Good luck with your surgery amigo! 
See ya back out on the water soon. :fishing:


----------



## QBALL (Jun 26, 2014)

Wish you a speedy recovery and rehab my friend.


----------



## gpwf20c (Jul 9, 2008)

That sucks a big one, good luck with surgery and get well soon! the cat fish needs catching.


----------



## Tracker01 (Apr 4, 2011)

Sorry to hear this. Get well soon Cat.


----------



## Manlystanley (Sep 22, 2010)

catman said:


> 2 yrs ago I had my left shoulder replaced and everything seemed fine. A few months ago it started giving me trouble again. Long story short - torn rotator cuff tendon - surgery to repair tendon May 5th - rehab 8 weeks. It's a bitch to get old.


Bummer catman. But hey, why don't you come out to SPSP next Tuesday. Just hang out with a couple guys and tell us what we are doing wrong..... 

We will provide dinner. Just the best for us and our friends: Dollar burger from McD's.

Look on the bright side. You could be like me. I bought this dog of a foreclosure in Brookeville MD. Found out the house was illegally built (e.g. built in a conservation easement), so needed to pay a ton of legal bills to fix it.
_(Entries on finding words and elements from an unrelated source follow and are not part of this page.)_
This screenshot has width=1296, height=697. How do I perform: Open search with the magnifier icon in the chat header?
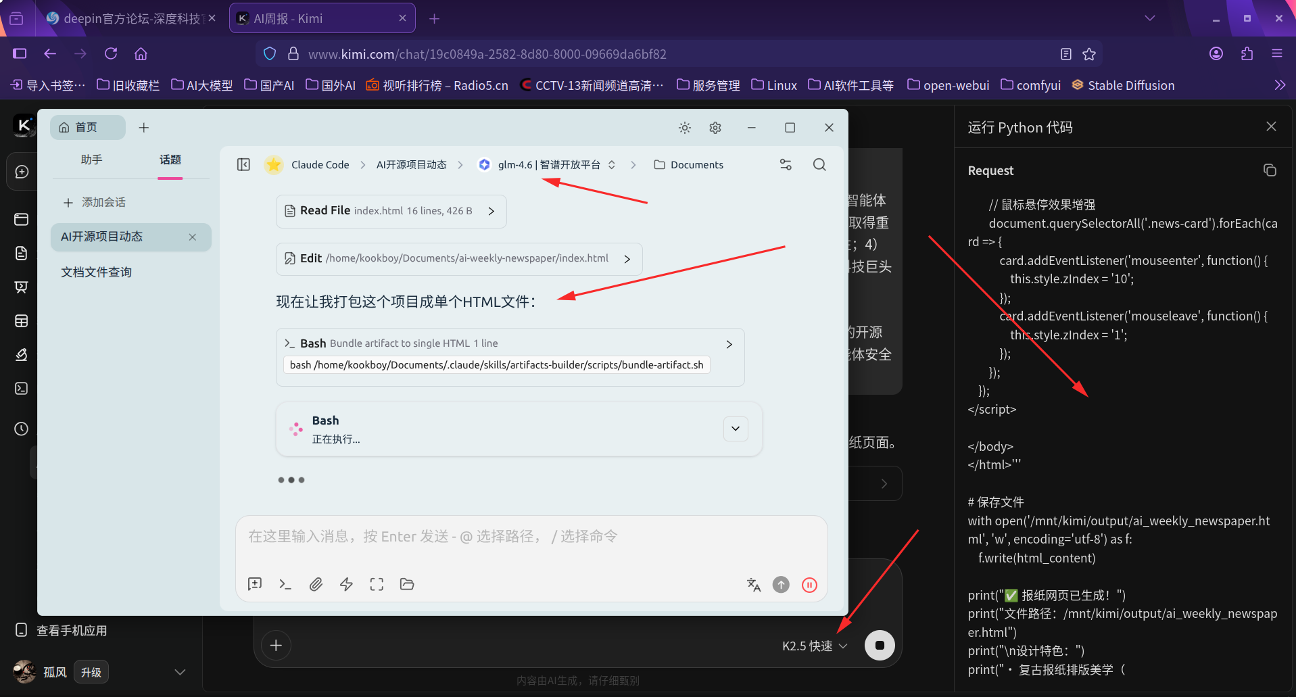pyautogui.click(x=819, y=164)
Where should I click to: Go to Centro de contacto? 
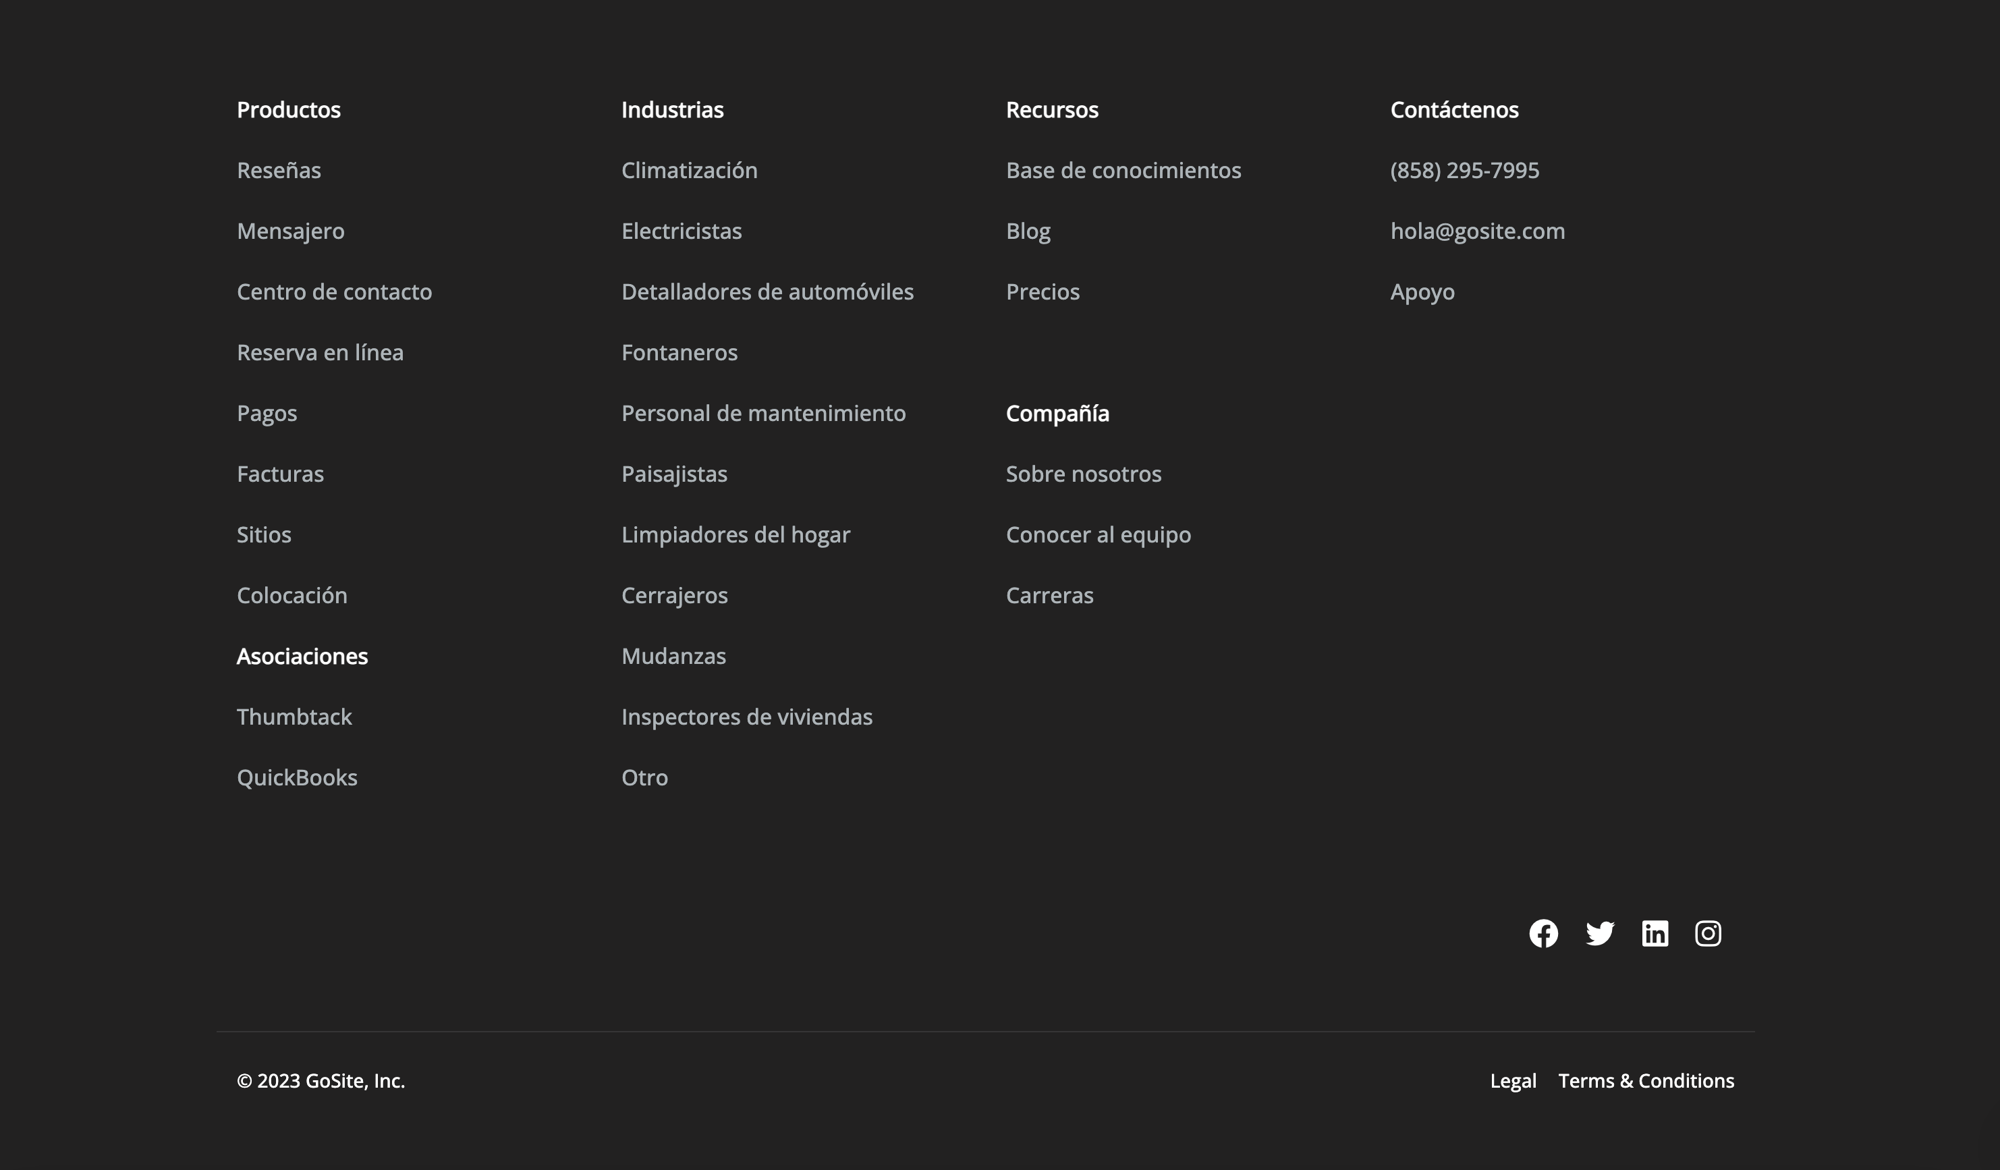pyautogui.click(x=334, y=292)
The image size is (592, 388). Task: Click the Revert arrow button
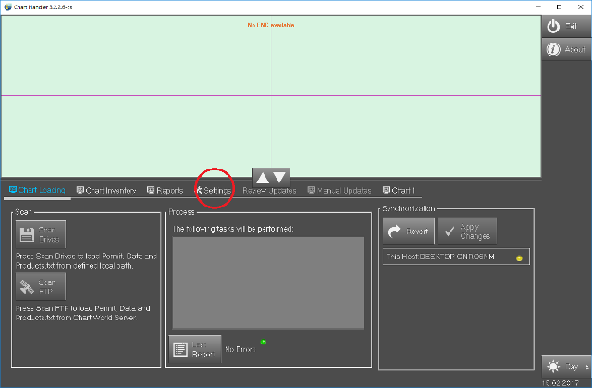[407, 231]
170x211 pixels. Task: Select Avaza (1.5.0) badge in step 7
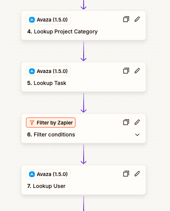tap(48, 174)
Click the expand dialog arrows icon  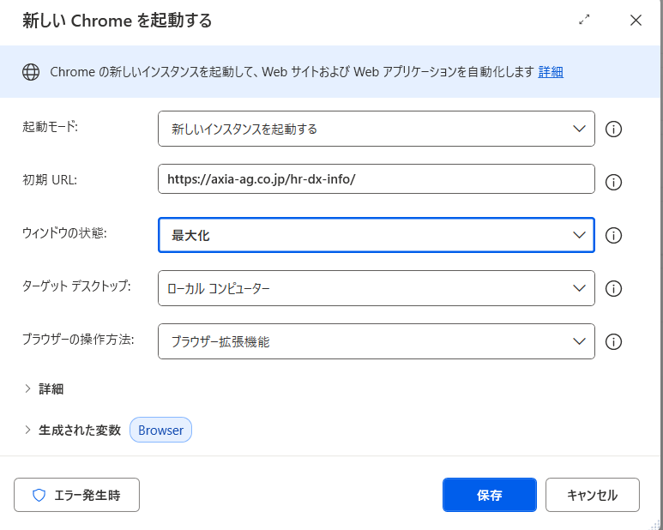tap(585, 20)
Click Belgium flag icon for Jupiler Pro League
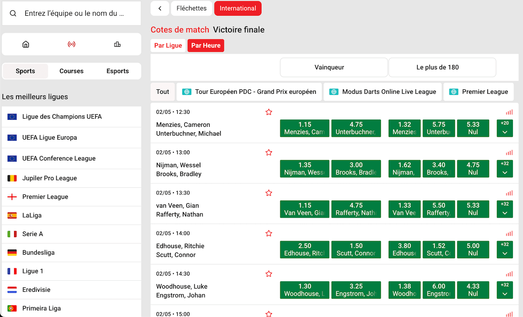Image resolution: width=523 pixels, height=317 pixels. pos(12,178)
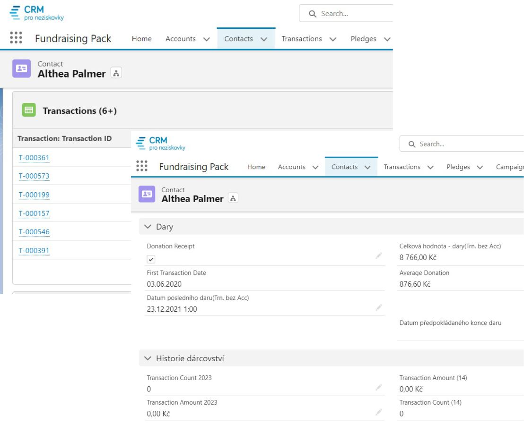Open transaction T-000546
Screen dimensions: 524x425
point(34,232)
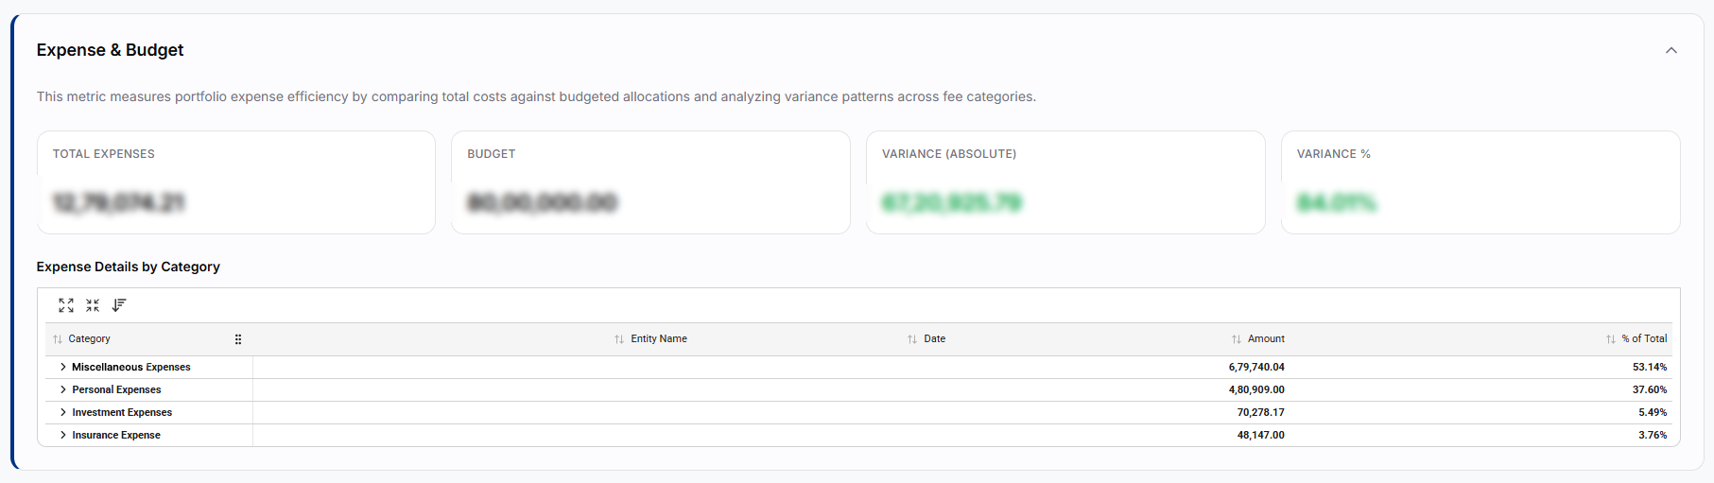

Then I remodeled the kitchen, bathrooms, moved the laundry room for the basement to the second floor, put in a movie room in the basement, etc, etc. This limited my fishing for 3 years. Now, I can't sell the darn thing--and keep lowering the price and still no takers.... So, hoping to break even on the stupid thing.

Anyways, many people (including me) very much appreciate your advice. Please get well soon.


Best Regards,
Stan


----------



## catman (May 28, 2001)

Hey guys thanks for the kind and thoughtful words. Proud to be a member of your team.







]


----------



## zam (Jun 16, 2004)

Good luck. you can still fish one handed, you need to find a place where you don't need to cast far


----------



## shaggy (Jun 18, 2003)

Speedy recovery Nick, will keep an eye out for a fishing date in the future. And hello everyone else, hope all is well in the DelMarVa.


----------



## catman (May 28, 2001)

shaggy said:


> Speedy recovery Nick, will keep an eye out for a fishing date in the future. And hello everyone else, hope all is well in the DelMarVa.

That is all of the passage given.